Papillomas/fibropapillomas (feline sarcoids) do not metastasize and generally have a benign behavior. However, they are likely to recur after surgery. This behavior is consistent with the proposed viral etiology, because these tumors behave similarly to virally-induced papillomas of other species.7
TUMORS OF THE EXTERNAL EAR CANAL
Tumors of the external ear canal are often slow to metastasize and are locally invasive. Occasionally cats present with a very aggressive phenotype with early spread to local lymph nodes and lungs. The degree of invasion is prognostic for these tumors.9 Ceruminous gland carcinomas often destroy the adjacent soft tissues and are capable of distant metastasis. They have the longest median survival time of the malignant external ear canal tumors when treated aggressively.9
SCC of the external ear canal is a very aggressive tumor. These tumors often are ulcerated, painful, and highly invasive into the local structures. The lesions are difficult to excise completely, and they respond poorly to adjunct therapies such as radiation or chemotherapy (see Figure 69-4). Carcinomas of unknown origin have a similar prognosis to SCC of the external ear canal.9
Two cats reportedly have been diagnosed with meningeal carcinomatosis secondary to SCC of the ear. Both patients had been diagnosed previously with SCC of the pinna and had recurrence within the external ear canal or along the previous pinnectomy site. Both cats presented with neurological signs, with one patient being slowly progressive over several months whereas the other presented with an acute onset of neurological abnormalities.19
CLINICAL SIGNS ASSOCIATED WITH EAR TUMORS
TUMORS OF THE PINNA
SCCs often start as small hyperemic lesions that progress to erythema. Eventually crusting is seen when the lesion progresses to ulceration and then to an invasive lesion that is highly destructive, painful, and often open and draining. These tumors can invade deep into the ear canal and even affect the facial nerves, causing hearing loss, Horner’s syndrome, or facial nerve paralysis. Eventually these tumors can invade the brain stem or the brain itself.1
Basal cell tumors are dermal, well-circumscribed, pigmented masses that may be filled with a brown fluid. They may be nonpigmented or hyperpigmented. They are nonpainful, but occasionally can ulcerate. They have been reported to range from 0.5 to 3 cm in size and are slow growing.1 These tumors almost always are benign but rare carcinomas do occur. Invasiveness is prognostic, and a mass that appears to invade into underlying structures should be treated more aggressively.

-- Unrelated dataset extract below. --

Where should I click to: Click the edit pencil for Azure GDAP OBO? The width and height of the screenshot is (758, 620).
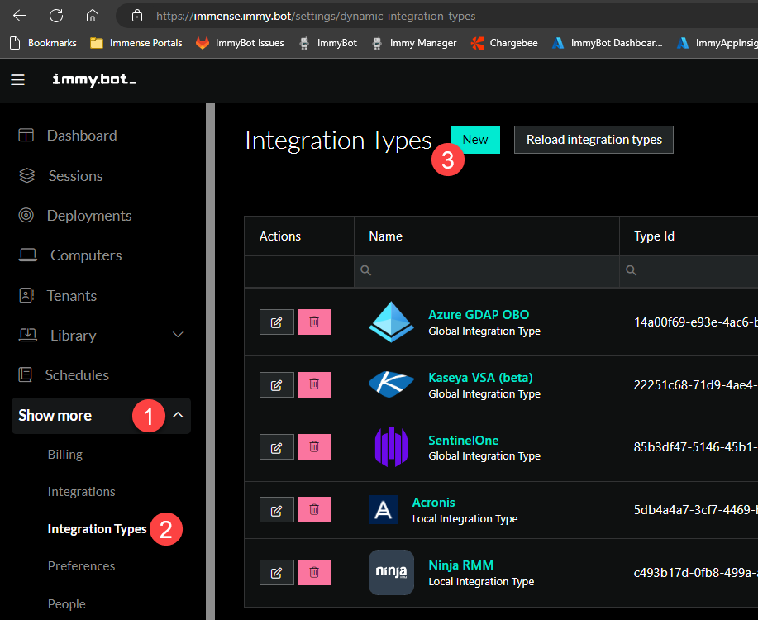tap(276, 322)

Mast cell tumors typically are well circumscribed. They are dermal in location with intact overlying skin. They may be erythematous and edematous, but rarely are ulcerated. These masses tend to be slow growing with little impact on the cat’s quality of life. Young Siamese cats are at an increased risk for developing multiple mast cell tumors of the head. These tumors may resolve on their own with time.4
TUMORS OF THE EXTERNAL EAR CANAL
SCC in this location is more likely to invade deep into normal structures and cause neurological signs, when compared with other tumors of the external ear canal (Figure 69-4). All external ear canal tumors can cause otorrhea with dark, bloody, and often foul smelling discharge. Secondary infections due to the breakdown of the natural protective barriers also are common. Most cats demonstrate pain and often will guard the affected ear. Sedation may be needed for a thorough otoscopic examination.